2. View collected data
After users click on the “start monitor” button, the tool starts data collection. If crashes happen, users can see a grouped insights of detected crashes in real-time. Users can expand each insight to see details of crashes and view call stack information to troubleshoot.
3. Check data history
If users want to compare the current crash data to the historical data to see if there is a recurring pattern, they can click “view history” to see a list of crash data in the past 15 days.
Impact
The tool has been released in Aug 2020, and is actively used by thousands of Azure users.
Reflection
1. Receive feedback and always iterate.
I presented my work to internal design critique meetings during design to receive feedback in patterns and design language we use. I reached out to PM to get users to validate my design decisions. Besides, I also embraced developers’ feedback regarding technical constraints and figured out feasible solutions together. Receiving feedback and iterating help the project move forward and ensure a great user experience.

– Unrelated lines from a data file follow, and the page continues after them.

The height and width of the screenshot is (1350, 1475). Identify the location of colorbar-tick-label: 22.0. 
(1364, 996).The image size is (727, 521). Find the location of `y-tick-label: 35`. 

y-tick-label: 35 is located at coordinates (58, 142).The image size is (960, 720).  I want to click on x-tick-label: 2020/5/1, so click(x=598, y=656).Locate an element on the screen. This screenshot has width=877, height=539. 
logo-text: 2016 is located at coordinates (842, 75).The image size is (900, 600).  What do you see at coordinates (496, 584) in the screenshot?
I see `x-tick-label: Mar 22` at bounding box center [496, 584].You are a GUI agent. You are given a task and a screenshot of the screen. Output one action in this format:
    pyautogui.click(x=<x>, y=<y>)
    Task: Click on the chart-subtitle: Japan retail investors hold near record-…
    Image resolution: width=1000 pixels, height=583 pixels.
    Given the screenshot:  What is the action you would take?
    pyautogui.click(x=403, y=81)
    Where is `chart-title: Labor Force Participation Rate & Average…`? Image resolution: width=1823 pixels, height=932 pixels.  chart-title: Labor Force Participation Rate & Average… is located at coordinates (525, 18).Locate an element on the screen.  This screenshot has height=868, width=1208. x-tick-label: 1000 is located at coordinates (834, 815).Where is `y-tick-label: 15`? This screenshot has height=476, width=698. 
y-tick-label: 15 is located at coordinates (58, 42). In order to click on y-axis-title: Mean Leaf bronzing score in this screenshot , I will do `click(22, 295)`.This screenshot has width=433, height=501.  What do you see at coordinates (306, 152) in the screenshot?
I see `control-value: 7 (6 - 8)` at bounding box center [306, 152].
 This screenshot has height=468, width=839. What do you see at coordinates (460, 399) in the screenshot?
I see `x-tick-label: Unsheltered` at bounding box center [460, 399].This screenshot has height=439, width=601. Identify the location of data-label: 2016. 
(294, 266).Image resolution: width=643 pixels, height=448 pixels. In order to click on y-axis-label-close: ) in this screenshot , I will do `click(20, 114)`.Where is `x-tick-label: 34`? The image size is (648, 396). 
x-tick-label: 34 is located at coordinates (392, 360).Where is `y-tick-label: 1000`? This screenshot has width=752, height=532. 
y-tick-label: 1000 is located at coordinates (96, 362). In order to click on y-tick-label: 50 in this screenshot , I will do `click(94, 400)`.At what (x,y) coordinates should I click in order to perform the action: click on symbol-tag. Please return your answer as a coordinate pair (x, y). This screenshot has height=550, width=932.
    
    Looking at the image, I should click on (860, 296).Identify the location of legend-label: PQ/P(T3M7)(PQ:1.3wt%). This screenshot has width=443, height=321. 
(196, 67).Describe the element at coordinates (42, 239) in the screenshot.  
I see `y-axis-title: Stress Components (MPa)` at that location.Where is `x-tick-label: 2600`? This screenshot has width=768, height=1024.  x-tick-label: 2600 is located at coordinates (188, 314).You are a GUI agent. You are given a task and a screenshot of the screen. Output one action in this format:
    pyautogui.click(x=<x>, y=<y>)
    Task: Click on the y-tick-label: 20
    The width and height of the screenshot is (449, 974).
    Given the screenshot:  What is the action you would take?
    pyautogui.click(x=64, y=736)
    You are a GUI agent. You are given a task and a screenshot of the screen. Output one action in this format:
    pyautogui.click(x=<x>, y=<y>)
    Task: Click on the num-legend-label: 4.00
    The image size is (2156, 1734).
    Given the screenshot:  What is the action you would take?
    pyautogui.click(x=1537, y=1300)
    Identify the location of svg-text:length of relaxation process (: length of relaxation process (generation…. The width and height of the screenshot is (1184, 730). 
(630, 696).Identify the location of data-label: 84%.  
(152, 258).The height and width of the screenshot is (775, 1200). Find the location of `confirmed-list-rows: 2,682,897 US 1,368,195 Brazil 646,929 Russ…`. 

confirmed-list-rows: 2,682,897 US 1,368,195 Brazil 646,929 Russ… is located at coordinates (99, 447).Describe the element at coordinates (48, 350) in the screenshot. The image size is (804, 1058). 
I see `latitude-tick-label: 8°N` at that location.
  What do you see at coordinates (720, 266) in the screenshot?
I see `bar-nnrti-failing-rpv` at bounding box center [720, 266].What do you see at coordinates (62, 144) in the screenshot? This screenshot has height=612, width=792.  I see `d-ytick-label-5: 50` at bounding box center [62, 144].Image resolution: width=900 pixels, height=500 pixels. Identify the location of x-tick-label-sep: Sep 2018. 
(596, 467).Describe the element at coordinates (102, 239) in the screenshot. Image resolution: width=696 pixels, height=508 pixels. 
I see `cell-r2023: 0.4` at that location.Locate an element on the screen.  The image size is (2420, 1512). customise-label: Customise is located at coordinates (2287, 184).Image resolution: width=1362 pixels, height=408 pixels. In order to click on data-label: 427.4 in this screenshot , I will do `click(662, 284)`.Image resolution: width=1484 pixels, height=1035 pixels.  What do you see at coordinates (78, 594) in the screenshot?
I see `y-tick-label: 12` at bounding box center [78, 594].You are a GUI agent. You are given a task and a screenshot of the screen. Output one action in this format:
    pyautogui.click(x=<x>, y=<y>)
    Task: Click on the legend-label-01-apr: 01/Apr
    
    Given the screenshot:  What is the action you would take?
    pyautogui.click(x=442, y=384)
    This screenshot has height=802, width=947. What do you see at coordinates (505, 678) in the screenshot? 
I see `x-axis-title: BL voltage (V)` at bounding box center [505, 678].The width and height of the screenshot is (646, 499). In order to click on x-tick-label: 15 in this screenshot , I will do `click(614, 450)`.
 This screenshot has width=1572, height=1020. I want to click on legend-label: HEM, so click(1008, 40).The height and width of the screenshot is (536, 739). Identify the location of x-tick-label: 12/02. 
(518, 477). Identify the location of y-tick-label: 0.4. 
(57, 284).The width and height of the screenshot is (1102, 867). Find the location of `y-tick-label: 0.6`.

2. How to articulate design decisions is important.
In lots of presentations, design critiques with other designers, and sync-up meetings with stakeholders, I found how I communicate my design with others is critical. To help communicate efficiently, I need to prepare well before each meeting, think ahead about potential pushback, have all my design explorations/iterations at hand, and get ready to listen and respond effectively with their perspectives.
3. Involve engineers early to understand technical knowledge.
Since Azure is very technical, I proactively reach out to the developers to ask questions and learn the big picture before diving into the details. Their demonstration and explanations of all the technical terms are great intuitive resources to learn. It helps me wear their shoes, speak their language, and design better products for them.